# WHAT IS BEING ASKED
Within the listing, how many lines include "beside"? Please answer with a bare number.

───── RECORDED DATA ─────

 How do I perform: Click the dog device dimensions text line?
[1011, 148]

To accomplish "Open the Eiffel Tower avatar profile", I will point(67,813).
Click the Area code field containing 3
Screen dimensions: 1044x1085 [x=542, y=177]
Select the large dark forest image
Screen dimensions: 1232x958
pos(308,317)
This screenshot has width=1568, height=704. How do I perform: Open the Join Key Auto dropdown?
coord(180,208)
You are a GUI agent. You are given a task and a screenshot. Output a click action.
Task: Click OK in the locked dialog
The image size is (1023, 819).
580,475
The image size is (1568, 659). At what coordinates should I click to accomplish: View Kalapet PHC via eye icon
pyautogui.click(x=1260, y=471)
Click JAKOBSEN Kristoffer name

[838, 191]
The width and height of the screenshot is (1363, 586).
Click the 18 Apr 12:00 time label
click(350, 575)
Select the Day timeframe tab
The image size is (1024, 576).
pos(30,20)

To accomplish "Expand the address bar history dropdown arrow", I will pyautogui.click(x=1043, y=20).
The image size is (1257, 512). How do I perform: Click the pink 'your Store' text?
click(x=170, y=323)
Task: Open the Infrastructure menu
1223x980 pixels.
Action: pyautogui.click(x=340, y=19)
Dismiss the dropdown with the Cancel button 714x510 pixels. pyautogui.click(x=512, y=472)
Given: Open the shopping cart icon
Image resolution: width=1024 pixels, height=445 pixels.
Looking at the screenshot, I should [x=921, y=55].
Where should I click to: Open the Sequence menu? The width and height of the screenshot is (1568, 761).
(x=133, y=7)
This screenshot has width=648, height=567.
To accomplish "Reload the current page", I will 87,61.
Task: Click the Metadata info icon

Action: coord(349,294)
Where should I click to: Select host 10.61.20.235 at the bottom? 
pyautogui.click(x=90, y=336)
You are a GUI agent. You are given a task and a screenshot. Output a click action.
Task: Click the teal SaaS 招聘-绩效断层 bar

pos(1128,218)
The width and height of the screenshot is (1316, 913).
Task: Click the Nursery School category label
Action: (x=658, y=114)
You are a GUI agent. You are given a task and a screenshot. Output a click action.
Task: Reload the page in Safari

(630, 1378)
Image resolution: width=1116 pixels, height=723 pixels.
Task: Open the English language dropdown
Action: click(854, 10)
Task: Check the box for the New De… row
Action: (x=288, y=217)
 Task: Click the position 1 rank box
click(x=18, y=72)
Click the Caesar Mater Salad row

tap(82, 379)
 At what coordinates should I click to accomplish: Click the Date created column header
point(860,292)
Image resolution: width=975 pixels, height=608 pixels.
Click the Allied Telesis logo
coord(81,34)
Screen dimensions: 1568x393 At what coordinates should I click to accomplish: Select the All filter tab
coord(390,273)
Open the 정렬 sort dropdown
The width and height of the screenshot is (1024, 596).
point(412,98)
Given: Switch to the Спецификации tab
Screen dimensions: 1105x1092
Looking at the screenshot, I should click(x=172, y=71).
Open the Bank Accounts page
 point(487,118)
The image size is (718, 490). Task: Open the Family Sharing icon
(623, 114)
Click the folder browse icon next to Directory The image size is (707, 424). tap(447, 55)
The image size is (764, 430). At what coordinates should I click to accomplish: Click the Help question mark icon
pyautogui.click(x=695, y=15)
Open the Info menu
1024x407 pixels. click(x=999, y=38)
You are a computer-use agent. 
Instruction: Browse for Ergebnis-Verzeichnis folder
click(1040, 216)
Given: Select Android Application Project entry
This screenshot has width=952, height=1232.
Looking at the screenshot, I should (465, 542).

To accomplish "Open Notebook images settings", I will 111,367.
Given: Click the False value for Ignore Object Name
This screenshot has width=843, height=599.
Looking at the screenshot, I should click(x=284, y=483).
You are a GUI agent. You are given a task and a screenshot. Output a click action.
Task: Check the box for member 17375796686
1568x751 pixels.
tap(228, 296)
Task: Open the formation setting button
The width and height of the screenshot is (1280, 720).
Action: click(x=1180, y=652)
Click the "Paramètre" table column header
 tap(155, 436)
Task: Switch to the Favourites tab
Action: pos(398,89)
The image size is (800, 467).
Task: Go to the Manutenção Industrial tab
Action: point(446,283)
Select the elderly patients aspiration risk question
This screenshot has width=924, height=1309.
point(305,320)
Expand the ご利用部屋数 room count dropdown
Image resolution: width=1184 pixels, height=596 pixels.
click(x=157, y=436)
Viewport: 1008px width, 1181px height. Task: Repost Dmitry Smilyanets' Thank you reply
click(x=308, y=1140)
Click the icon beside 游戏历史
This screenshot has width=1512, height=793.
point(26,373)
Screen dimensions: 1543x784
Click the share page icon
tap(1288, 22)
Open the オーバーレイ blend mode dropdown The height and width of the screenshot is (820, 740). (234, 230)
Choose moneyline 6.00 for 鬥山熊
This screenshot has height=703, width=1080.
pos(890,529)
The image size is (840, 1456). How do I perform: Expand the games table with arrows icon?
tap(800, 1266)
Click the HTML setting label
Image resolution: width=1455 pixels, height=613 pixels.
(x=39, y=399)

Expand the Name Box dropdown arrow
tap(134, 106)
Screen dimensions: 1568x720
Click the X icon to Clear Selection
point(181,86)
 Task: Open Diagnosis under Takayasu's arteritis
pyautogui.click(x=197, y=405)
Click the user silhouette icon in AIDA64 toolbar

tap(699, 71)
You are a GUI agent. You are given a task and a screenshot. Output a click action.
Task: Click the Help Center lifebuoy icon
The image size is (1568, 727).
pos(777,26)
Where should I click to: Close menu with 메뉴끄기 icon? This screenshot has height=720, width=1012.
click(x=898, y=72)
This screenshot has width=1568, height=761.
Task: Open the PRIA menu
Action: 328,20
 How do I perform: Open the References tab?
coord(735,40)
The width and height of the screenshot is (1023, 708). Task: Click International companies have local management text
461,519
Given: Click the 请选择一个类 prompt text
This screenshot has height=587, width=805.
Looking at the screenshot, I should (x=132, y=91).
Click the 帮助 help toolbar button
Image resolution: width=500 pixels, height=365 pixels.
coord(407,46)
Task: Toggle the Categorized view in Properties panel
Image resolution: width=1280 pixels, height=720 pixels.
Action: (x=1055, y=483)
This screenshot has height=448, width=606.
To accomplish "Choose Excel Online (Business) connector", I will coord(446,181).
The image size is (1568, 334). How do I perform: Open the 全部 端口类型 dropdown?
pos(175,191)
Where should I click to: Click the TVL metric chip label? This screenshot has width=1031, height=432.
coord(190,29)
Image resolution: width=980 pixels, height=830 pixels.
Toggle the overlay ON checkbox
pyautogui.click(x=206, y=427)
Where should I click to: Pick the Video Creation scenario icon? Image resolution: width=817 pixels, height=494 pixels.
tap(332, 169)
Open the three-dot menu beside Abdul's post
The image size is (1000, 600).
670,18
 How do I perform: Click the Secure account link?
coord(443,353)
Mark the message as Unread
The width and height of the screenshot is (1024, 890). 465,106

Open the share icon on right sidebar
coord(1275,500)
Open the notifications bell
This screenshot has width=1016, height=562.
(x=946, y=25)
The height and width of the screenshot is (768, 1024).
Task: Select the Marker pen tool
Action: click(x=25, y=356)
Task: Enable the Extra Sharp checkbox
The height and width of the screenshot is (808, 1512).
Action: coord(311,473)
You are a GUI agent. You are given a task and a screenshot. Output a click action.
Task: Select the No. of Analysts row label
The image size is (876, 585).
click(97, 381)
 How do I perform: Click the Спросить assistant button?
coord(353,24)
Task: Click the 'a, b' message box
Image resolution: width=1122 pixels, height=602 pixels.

─────

# REPLY TO THE EXERCISE
2